Irish On The Road

What started out as a cross country odyssey with a couple of gals in a Big Yellow Truck has now become a quest to find the perfect two-seater.

Friday, July 27, 2007

Basket case

Cruising is all about the food. Everyone is preoccupied with when the next all-you-can eat experience will occur. I found this slightly disturbing so I began to limit my exposure to the people on the buffet lines. This did not mean, however, that I limited my exposure to food. Food was everywhere and I happily played with it.

Fabrezio smiled shyly as I tied the Holland America apron around my waist and placed the tall chef's toque on my head. His job is to teach a dozen of us sea-faring foodies how to create a light and tasty summer dish suitable for entertaining. I can see that he is nervous and much more comfortable preparing food than talking about it. But oh, how I loved when he talked about it! His Italian accent charmed me as did his expectation that we already had basic culinary skills.
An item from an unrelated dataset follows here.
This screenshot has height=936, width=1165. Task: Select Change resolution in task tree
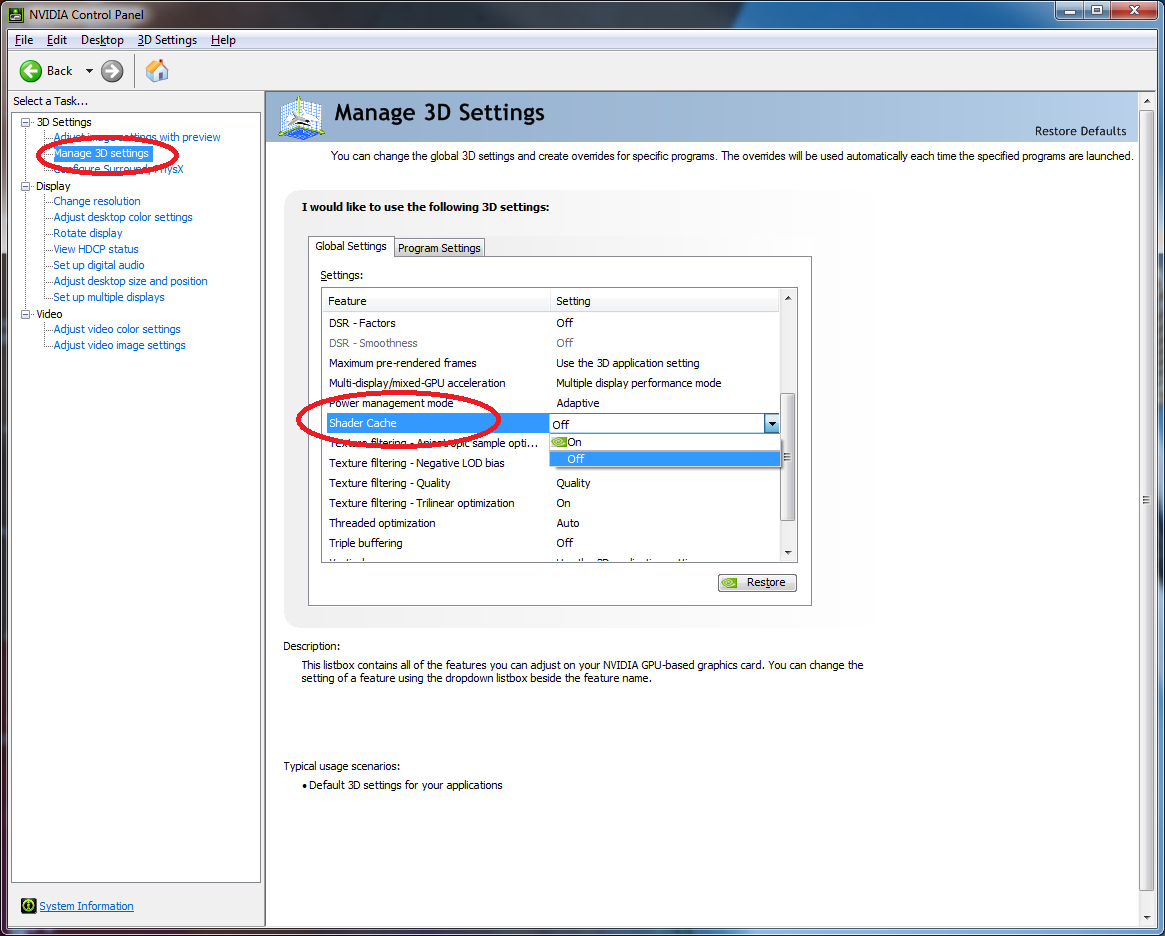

The menu was simple yet elegant. He divided us into 3 groups each with the responsibility to create either the herbal mojito style cocktail, the modified Caesar salad, or the Thai inspired shrimp entree. I was part of the salad group and immediately set myself to finely dicing shallots. There was a bit of a grumble among some of the foodies who wanted to do everything and not just a part of the meal. They were not team players. They should have been stripped of their aprons and toques and sent back to the buffet line. In the end they refused to try the food we created because of inconsistent handwashing among the student chefs. This pleased me. More shrimp for me!

While I didn't appreciate the complainers' arrogance, I could understand their germaphobic orientation. Everywhere you go a crew member is trying to squirt Purell hand sanitizer on you. This reinforces a mind set that everyone around you is a vector for the plague or some hideous virus. And, while an outbreak of norovirus can be very costly to a cruise line, not to mention very uncomfortable for the passengers who come down with it, I hated being assaulted with the germ killer. I soon learned to take evasive action and dance around the sanitizer guys the same way I avoid perfume squirters in department stores. But I digress. Back to food...

Thinking about and eating food is one thing. Thinking about how you look while eating food is another. It's very important to look good while eating, especially on formal nights, when the captain can see you eating. So, to ensure that I was worthy of the captain's scrutiny, I found myself in the stylist's chair later that afternoon.

I watched orcas frolic alongside the ship through the spa window while the stylist stood behind me holding handfuls of my hair. "You want me to put all of this on top of your head?" she asked dubiously. I eyed her doubtful expression in the mirror. "As much of it as you can fit up there," I replied. "You are the expert. Do whatever you think would look good." Most experts like to be given free rein to do what they do best. I never tell stylists how to style or chef's how to cook. I just confidently place myself in their hands and see what happens. I'm rarely disappointed although I am often surprised.

I watched the whales rather than the stylist. I could feel twisting and tugging and pulling and pinning. When I did venture a look in the stylist's direction she was very focused on the back of my head. After more twisting, tugging, pulling, and pinning the curling iron came out and there was a fair bit of sizzling. Finally, she told me I was done. She held up a mirror and I gazed at my reflection. I am sure she saw my startled look.

"You don't like it." she said. "I can do something else."
"No, I like it!" I insisted. "It's really...unusual." I looked back at my reflection. Most of my hair was lifted to the right side of my face and fell in ringlets to my shoulder. Behind my head, however, was an intricate woven pattern. My hair had been twisted and threaded in and out leaving the impression of...well...of a basket! All it needed was a bunch of grapes and a couple of bananas and the look would have been complete!

I took my basket-headed self back to my stateroom and slipped into my black evening gown. The VIP cocktail party was in full swing across the hall in the Neptune Lounge. Several couples were vying for the attention of Capt. Van Den Berg but he stood there in his formal uniform with a disgruntled air about him. It was obvious that he didn't relish this part of his job. He is a man who loves the sea but not the sea-goers. I chose not to burden him with one more introduction and headed off to see a boy named Su.